**WHAT YOU ARE ASKED TO DO:**
An exact repetition of every entry, with no images, is the required answer.

**RECORDED DATA:**
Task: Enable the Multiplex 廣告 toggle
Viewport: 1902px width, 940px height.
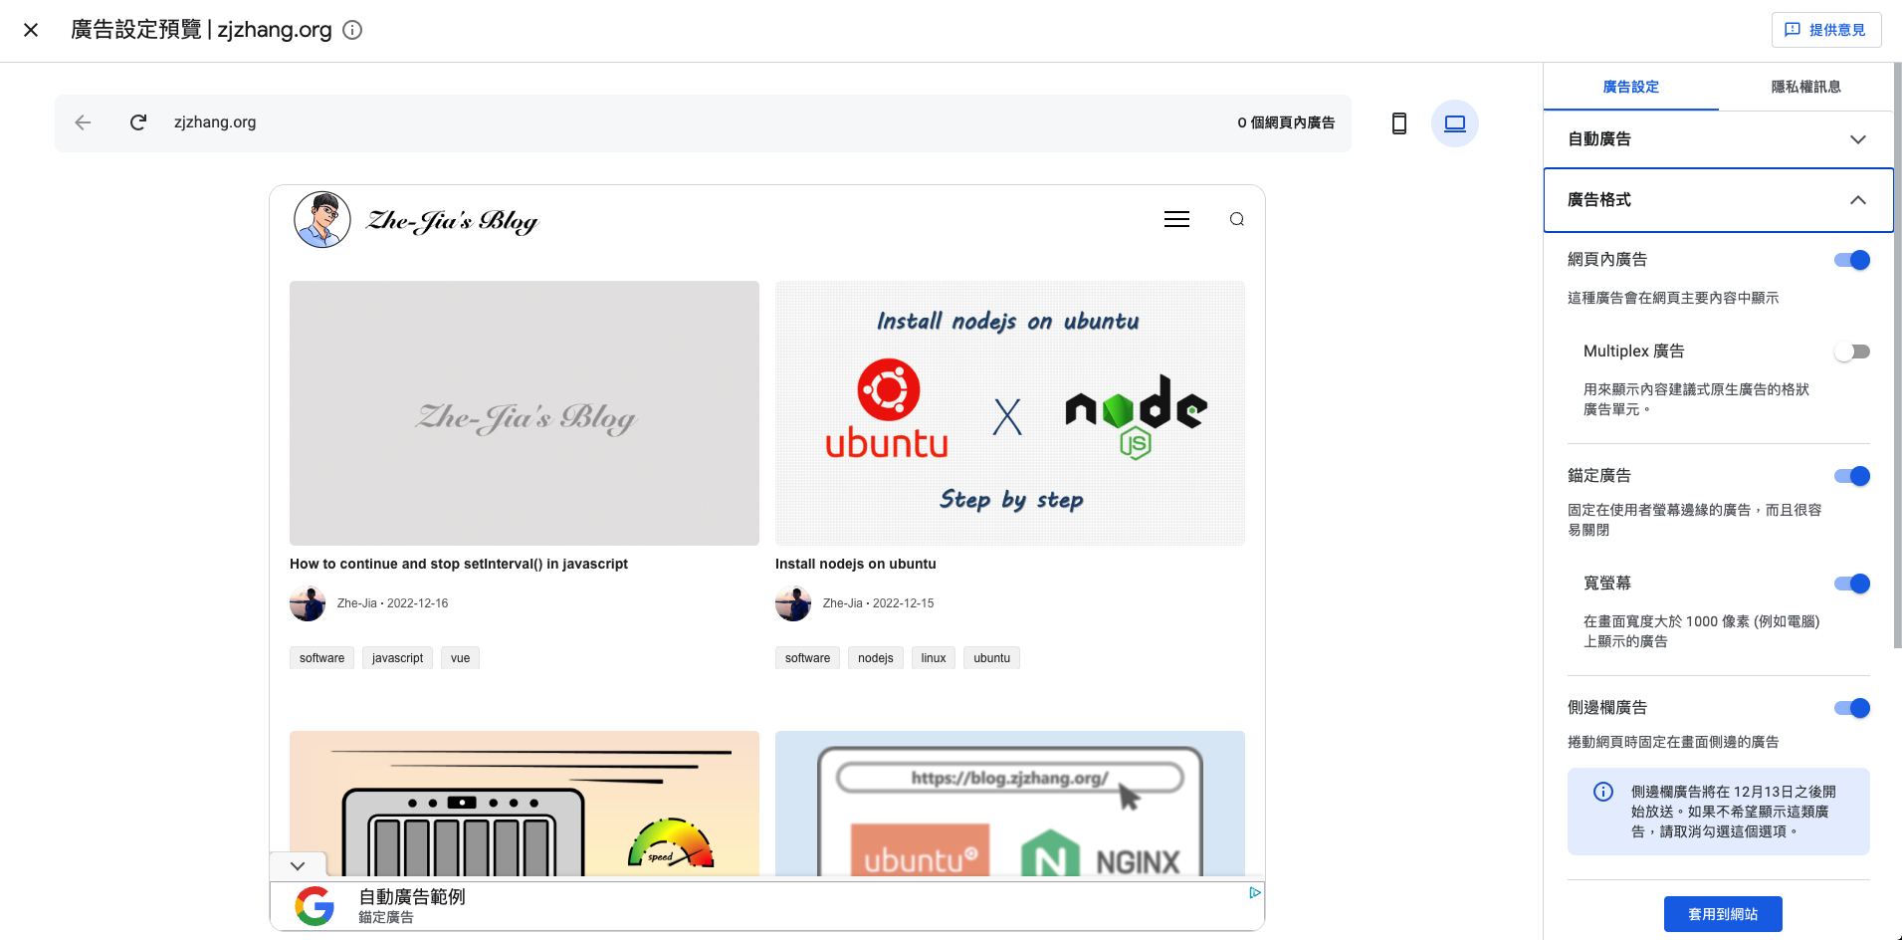Action: coord(1851,352)
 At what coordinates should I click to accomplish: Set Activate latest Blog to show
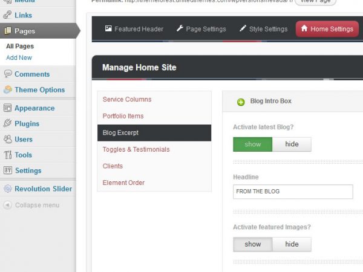[253, 144]
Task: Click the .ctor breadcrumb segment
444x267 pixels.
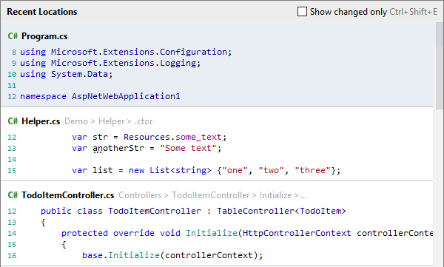Action: [144, 121]
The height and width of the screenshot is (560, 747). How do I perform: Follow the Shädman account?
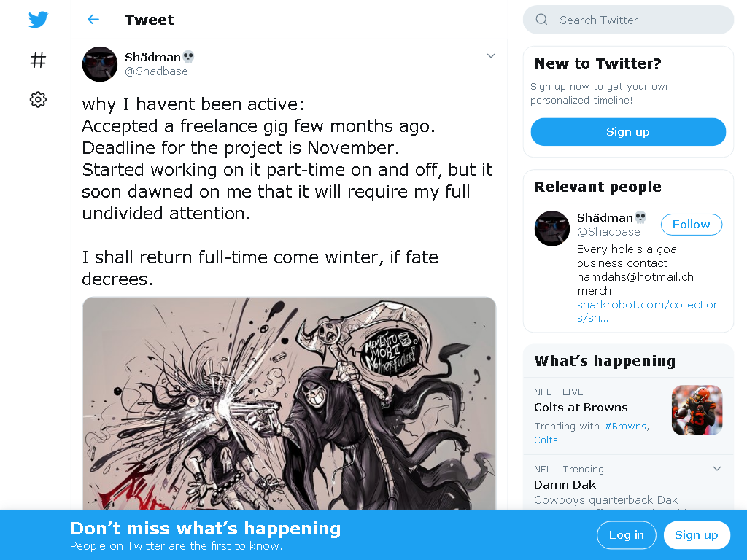click(692, 225)
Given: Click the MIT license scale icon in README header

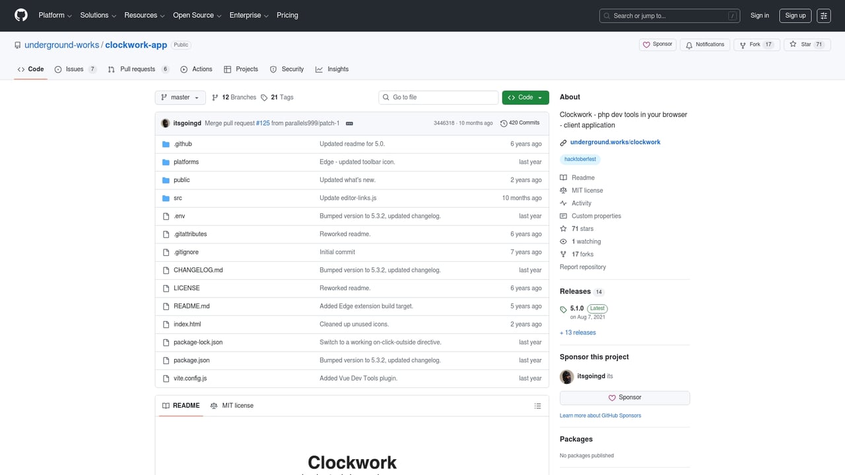Looking at the screenshot, I should (213, 405).
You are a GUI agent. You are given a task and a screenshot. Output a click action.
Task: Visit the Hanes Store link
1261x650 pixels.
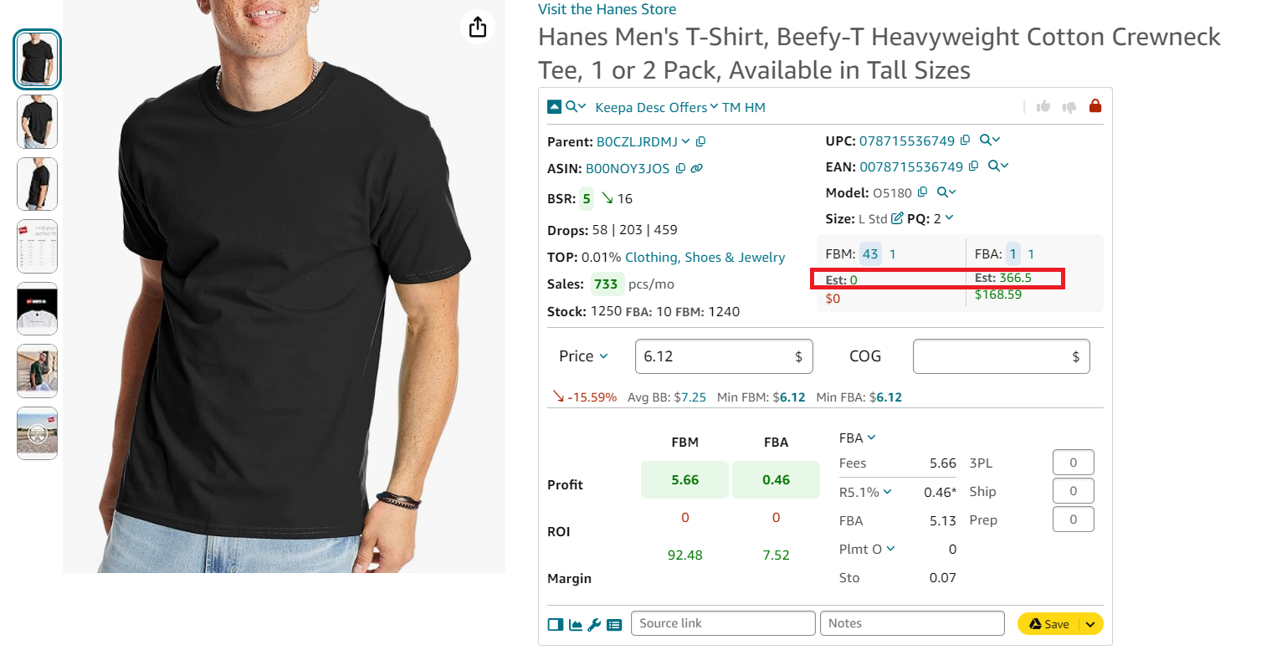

**TASK SOLUTION:**
Task: Enable the Multiplex 廣告 toggle
Viewport: 1902px width, 940px height.
Action: coord(1851,352)
 At what coordinates should I click to accomplish: Set Activate latest Blog to show
[253, 144]
Task: Click the .ctor breadcrumb segment
444x267 pixels.
Action: [144, 121]
The height and width of the screenshot is (560, 747). How do I perform: Follow the Shädman account?
click(692, 225)
Given: Click the MIT license scale icon in README header

Looking at the screenshot, I should (213, 405).
You are a GUI agent. You are given a task and a screenshot. Output a click action.
Task: Visit the Hanes Store link
1261x650 pixels.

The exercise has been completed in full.